Теперь, конечно, помело встречается реже, чем в прежние времена. Особенно в городах, где печи с дымоходами вытеснены батареями водяного отопления. Но и горожане, имеющие домики и терема на дачных участках, знают о нём не понаслышке, а в деревнях ещё водятся не только помелья, но и настоящие трубочисты, признанные мастаки в своём весьма не простом деле, к тому же и не самом чистом. Недаром матери всех народов поныне встречают детей, вернувшихся со двора, с улицы, непроизвольным восклицанием: «Ох, опять чумазый, как трубочист!» А у детского писателя Корнея Чуковского в его «Мойдодыре» есть забавные строки, известные многим: «Моем, моем трубочиста чисто-чисто, чисто-чисто».

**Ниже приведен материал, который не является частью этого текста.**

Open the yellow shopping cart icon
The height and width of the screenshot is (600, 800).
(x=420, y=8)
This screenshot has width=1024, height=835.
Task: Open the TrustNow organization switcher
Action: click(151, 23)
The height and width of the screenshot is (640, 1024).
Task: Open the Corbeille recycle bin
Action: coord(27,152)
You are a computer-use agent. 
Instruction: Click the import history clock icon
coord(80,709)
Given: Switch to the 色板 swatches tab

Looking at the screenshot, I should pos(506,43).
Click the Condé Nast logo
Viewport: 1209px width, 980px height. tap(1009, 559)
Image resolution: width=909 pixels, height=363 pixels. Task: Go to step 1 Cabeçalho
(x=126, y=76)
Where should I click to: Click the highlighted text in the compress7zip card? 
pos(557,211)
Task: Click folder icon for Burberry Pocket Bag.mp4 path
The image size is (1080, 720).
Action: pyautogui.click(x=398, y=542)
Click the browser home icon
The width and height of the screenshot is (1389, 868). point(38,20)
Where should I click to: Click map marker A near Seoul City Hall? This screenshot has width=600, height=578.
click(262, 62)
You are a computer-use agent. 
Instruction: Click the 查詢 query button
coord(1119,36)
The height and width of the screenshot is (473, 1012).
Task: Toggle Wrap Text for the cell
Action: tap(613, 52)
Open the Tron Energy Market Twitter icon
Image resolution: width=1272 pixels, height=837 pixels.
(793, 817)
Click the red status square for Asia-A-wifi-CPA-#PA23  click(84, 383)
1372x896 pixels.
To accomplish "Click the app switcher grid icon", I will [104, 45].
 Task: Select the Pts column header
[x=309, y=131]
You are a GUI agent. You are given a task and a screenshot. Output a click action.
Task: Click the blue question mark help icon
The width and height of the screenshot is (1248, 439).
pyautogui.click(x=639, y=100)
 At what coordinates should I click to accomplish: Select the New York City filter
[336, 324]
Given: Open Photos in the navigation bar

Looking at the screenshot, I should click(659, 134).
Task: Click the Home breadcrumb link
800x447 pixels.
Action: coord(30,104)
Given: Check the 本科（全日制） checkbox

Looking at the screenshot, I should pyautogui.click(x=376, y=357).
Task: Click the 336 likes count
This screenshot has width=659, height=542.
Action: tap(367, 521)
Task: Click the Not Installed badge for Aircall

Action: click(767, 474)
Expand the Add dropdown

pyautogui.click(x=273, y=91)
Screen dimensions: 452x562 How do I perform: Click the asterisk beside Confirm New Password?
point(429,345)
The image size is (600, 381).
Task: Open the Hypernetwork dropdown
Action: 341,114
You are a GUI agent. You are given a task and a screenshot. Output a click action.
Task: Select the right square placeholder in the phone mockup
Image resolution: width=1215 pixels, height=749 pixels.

Но я решил выделить помело не только из-за его особенной службы, а ещё и потому, что оно не уступит в числе порождённых им пословиц, поговорок, присказок, да и поверий самой царице метения — метле. Первым, конечно, приходит на ум присловье, что «язык, как помело». А вокруг этого выражения — множество близких: «врёт, что помелом метёт», «языком, что помелом возит», «бабий язык — чёртово помело»… Но есть, разумеется, пословицы и с другими смыслами: «она там и толкач, и помело» (на все руки, то есть), «она заместо помела в доме», «у бедного мужика борода клином, у богатого — помелом», «борода — помело, а брюхо — голо», «и в барском доме не без помела» (о нужности его в любом хозяйстве)… А вспомните присказки из народных сказок и небылиц: «ноги колесом, голова помелом, руки веником», «ведьма в ступе едет, пестом упирает, помелом след заметает».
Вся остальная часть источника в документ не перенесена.